**What you will do**
How many lines of the data contain "agent"? Reply with the number alone.

**Stored data**
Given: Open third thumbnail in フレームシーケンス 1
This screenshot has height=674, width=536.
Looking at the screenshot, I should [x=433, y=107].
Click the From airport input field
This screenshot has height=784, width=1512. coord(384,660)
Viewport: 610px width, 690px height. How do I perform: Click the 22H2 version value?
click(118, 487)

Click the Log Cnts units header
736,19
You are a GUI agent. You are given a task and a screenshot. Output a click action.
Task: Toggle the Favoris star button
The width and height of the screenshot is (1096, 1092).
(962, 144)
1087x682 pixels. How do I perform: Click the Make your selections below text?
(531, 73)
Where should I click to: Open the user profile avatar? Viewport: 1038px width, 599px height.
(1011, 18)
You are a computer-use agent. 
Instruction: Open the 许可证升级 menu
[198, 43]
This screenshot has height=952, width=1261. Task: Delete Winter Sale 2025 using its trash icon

**Written solution**
2